Since WWII, group health insurance policies enjoyed enormous tax advantages over individual plans because:

  1. Employers were allowed to pay for group health insurance pre-taxed, “off the books”

  2. Employees were allowed to pay (via salary reduction) for group health insurance, also pre-taxed, “off the books”

But, the rising cost of health care has caused employers of all sizes to re-evaluate how much they pay for insuring their employees. Defined contribution plans provide a solution to the cost concerns of traditional group health insurance because companies define and control all the costs with a defined contribution plan. Lastly, the availability of Section 105 medical reimbursement plans in 2002 allowed defined contribution health plans the same tax benefits to employers and employees.

For more history on defined contribution plans, see this guide.

#3) What are the other benefits of defined contribution plans, besides cost predictability?

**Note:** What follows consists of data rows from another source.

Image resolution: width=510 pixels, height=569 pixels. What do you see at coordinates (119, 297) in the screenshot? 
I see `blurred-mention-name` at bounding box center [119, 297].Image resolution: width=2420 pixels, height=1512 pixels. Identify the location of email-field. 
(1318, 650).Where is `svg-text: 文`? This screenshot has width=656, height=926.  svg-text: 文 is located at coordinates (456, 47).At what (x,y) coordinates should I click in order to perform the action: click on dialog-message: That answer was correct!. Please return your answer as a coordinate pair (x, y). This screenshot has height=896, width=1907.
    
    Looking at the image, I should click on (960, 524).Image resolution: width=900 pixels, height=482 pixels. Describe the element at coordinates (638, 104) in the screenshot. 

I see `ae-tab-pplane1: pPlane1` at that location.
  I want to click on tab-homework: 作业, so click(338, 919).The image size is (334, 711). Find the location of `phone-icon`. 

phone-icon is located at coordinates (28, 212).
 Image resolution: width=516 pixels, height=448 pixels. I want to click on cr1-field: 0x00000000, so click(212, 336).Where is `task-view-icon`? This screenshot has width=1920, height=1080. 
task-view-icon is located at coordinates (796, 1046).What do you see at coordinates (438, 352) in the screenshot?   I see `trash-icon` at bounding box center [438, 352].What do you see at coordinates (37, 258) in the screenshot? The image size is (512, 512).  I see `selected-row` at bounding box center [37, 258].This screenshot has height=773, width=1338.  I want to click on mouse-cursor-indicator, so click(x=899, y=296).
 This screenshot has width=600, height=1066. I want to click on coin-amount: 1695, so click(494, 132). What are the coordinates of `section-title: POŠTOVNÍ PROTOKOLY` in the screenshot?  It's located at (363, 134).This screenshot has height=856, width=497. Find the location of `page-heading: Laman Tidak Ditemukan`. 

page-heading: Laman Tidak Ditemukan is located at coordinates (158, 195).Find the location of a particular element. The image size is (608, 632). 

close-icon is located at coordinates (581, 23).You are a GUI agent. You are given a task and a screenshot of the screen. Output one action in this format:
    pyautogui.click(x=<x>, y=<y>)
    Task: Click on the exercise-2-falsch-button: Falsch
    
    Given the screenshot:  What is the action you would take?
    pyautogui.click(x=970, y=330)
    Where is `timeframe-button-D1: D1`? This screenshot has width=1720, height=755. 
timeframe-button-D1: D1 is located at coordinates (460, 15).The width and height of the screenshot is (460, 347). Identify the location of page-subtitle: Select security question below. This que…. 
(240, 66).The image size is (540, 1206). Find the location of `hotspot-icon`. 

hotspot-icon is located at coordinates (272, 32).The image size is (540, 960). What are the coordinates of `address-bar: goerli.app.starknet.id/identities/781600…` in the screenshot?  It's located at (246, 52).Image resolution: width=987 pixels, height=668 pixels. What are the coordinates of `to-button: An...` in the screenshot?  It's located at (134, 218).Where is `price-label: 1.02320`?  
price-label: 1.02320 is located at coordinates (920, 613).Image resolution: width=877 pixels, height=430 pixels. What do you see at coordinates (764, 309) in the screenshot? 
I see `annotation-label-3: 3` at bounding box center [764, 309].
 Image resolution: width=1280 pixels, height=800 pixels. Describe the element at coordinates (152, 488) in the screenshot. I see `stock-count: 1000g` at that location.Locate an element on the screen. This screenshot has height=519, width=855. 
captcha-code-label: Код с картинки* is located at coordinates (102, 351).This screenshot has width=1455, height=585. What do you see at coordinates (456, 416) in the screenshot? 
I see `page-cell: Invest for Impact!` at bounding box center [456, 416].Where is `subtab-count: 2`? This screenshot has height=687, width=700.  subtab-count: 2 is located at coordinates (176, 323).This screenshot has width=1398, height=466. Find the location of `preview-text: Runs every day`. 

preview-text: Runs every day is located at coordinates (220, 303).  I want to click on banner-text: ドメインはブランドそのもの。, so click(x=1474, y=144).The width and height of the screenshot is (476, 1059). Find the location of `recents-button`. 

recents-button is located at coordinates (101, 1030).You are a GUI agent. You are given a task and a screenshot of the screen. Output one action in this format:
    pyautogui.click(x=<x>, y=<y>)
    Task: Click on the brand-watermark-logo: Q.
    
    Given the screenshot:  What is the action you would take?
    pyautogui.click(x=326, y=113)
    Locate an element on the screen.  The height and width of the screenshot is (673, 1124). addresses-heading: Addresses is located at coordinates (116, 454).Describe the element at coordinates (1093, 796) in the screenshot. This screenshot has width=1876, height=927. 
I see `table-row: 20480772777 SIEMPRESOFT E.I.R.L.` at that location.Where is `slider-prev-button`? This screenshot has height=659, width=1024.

Cost is a key factor in offering employees health benefits, but cost is not always the only consideration for companies. Companies also switch to defined contribution plans because:

  • Contributions can be tax-free (when the defined contribution plan is set up using a compliant Section 105 Healthcare Reimbursement Plan).

  • Defined contribution plans allow for employer flexibility of plan design.

  • Defined contribution plans are easy for HR to administer.

  • Defined contribution plans allow the company to get out of the health insurance business. 

#4) What do employees think about defined contribution plans?

While defined contribution plans are a change in the way companies offer access to health insurance, and in
the way employees receive benefits, employees value defined contribution plans because:
  • Employees have access to the best health care, including choosing a plan from any carrier and access to their preferred network of providers and doctors.

  • Starting in 2014, all employees will be covered, guaranteed, through an individual health insurance plan.

  • Employers can give employees access to the health insurance subsidies (through the new health insurance marketplaces, available in 2014).

  • Predictable costs for employees.

For more on how defined contribution plans help companies offer better benefits to employees, see this article.

#5) How much time does it take to administer a defined contribution plan?

With defined contribution plans, administration becomes a payroll function. Once set up, it takes 5-10 minutes a month.